### Text excerpt
□ □ □ □
Re: [PATCH] Improving index selection for logical replication apply with replica identity full

Ethan Mertz <ethan.mertz@gmail.com>

From: Ethan Mertz <ethan.mertz@gmail.com>
To: Masahiko Sawada <sawada.mshk@gmail.com>
Cc: pgsql-hackers@postgresql.org, "kuroda.hayato@fujitsu.com" <kuroda.hayato@fujitsu.com>, "onderkalaci@gmail.com" <onderkalaci@gmail.com>
Date: 2026-05-29T13:42:58Z
Lists: pgsql-hackers

Attachments

> I think it's true that for unique indexes, fewer keys lead to better
> performance. But the same is not necessarily true for non-unique
> indexes: more keys could narrow the search space.

Agreed. I have amended the patch to keep the existing behavior for
non-unique
indexes.

> I think it would be
> better to address the cases where there are no unique indexes on the
> subscriber. Even if we don't have dedicated handling for non-unique
> indexes, we can at least leave some comments.

I have amended the patch to include a comment explaining the behavior for
non-unique indexes.
□ □ □ □
### Recorded information
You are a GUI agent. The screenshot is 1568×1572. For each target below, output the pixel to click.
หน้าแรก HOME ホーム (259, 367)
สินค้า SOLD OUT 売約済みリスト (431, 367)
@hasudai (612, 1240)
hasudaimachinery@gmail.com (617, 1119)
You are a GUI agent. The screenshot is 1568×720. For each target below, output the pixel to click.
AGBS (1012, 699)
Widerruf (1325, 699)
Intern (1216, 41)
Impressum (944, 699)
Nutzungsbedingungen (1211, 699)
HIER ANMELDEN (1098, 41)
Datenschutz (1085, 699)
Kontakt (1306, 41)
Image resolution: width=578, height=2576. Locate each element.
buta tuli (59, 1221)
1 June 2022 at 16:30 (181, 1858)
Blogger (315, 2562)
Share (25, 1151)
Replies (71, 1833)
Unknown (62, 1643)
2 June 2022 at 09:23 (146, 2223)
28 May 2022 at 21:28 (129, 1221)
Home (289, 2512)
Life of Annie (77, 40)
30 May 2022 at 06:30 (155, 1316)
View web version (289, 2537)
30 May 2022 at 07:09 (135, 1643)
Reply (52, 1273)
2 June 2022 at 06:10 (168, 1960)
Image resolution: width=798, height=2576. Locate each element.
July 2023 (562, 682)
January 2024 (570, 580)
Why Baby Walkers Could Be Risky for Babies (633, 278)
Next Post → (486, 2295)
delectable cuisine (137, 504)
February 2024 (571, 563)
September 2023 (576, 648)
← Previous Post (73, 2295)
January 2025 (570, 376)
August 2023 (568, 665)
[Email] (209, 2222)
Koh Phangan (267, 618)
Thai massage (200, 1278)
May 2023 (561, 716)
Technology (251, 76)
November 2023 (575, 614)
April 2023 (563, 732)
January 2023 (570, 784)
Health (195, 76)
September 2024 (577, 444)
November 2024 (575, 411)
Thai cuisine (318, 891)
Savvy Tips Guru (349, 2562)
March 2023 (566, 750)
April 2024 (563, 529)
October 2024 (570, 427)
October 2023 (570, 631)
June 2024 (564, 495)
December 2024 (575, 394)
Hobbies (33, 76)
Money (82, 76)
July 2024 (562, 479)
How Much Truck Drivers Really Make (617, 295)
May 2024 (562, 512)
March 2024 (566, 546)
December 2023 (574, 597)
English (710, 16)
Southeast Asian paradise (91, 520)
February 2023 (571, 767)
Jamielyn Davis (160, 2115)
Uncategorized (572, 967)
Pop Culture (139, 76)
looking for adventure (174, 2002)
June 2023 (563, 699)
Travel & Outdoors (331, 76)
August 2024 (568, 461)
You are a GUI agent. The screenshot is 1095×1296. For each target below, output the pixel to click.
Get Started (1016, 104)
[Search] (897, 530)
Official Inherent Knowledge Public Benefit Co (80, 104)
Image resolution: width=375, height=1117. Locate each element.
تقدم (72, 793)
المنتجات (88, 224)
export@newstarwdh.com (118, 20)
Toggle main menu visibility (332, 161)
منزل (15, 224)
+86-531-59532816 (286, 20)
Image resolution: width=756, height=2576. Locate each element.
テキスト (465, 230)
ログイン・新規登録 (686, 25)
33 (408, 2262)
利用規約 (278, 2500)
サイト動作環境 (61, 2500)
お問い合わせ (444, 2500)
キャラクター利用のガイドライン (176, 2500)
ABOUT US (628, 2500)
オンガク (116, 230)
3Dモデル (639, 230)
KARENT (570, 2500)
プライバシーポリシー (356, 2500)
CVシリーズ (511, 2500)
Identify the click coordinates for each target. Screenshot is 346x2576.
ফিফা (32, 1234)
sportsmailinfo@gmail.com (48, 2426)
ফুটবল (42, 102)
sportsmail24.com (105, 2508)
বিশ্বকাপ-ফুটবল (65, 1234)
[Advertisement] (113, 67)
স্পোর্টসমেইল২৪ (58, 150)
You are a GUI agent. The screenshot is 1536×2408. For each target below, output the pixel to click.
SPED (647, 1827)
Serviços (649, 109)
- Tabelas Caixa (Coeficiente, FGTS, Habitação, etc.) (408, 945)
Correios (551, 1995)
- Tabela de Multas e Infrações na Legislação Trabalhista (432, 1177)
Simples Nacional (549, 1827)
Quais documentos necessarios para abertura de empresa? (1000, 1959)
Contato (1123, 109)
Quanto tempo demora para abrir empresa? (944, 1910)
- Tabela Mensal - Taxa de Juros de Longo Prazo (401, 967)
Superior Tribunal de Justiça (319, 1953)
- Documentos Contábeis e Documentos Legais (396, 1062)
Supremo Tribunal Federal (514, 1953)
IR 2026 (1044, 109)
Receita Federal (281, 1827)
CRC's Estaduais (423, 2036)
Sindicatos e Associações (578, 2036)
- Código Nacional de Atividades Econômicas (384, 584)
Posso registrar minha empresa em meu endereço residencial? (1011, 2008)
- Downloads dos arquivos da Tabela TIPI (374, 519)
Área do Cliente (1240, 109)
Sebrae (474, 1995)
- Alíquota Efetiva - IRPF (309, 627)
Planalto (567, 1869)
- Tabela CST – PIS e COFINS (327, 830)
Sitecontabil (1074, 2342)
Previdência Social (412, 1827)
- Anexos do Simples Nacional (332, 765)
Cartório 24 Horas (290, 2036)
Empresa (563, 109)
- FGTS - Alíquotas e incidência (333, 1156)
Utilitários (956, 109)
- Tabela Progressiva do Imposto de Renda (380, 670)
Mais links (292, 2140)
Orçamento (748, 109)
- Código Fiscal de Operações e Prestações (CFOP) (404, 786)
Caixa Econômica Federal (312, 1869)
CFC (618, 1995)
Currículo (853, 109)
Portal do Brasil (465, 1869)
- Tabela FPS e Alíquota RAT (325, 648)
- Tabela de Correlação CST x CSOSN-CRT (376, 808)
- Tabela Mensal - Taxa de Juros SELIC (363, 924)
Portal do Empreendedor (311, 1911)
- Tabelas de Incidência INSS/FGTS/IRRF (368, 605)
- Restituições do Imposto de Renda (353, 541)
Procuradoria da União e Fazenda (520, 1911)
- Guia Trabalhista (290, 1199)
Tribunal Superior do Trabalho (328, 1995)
□ □ □ □
### Tasks to perform
1) In the patch reply, what can more keys do for non-unique indexes?
2) What are all the distinct email addresses that appear in the patch reply?
3) Reproduce the part of the patch reply that opens with the words containing "Attachments" and closes with "leave some comments.".

### The results
1) They could narrow the search space.

2) ethan.mertz@gmail.com, sawada.mshk@gmail.com, pgsql-hackers@postgresql.org, kuroda.hayato@fujitsu.com, onderkalaci@gmail.com

3)
Attachments

> I think it's true that for unique indexes, fewer keys lead to better
> performance. But the same is not necessarily true for non-unique
> indexes: more keys could narrow the search space.

Agreed. I have amended the patch to keep the existing behavior for
non-unique
indexes.

> I think it would be
> better to address the cases where there are no unique indexes on the
> subscriber. Even if we don't have dedicated handling for non-unique
> indexes, we can at least leave some comments.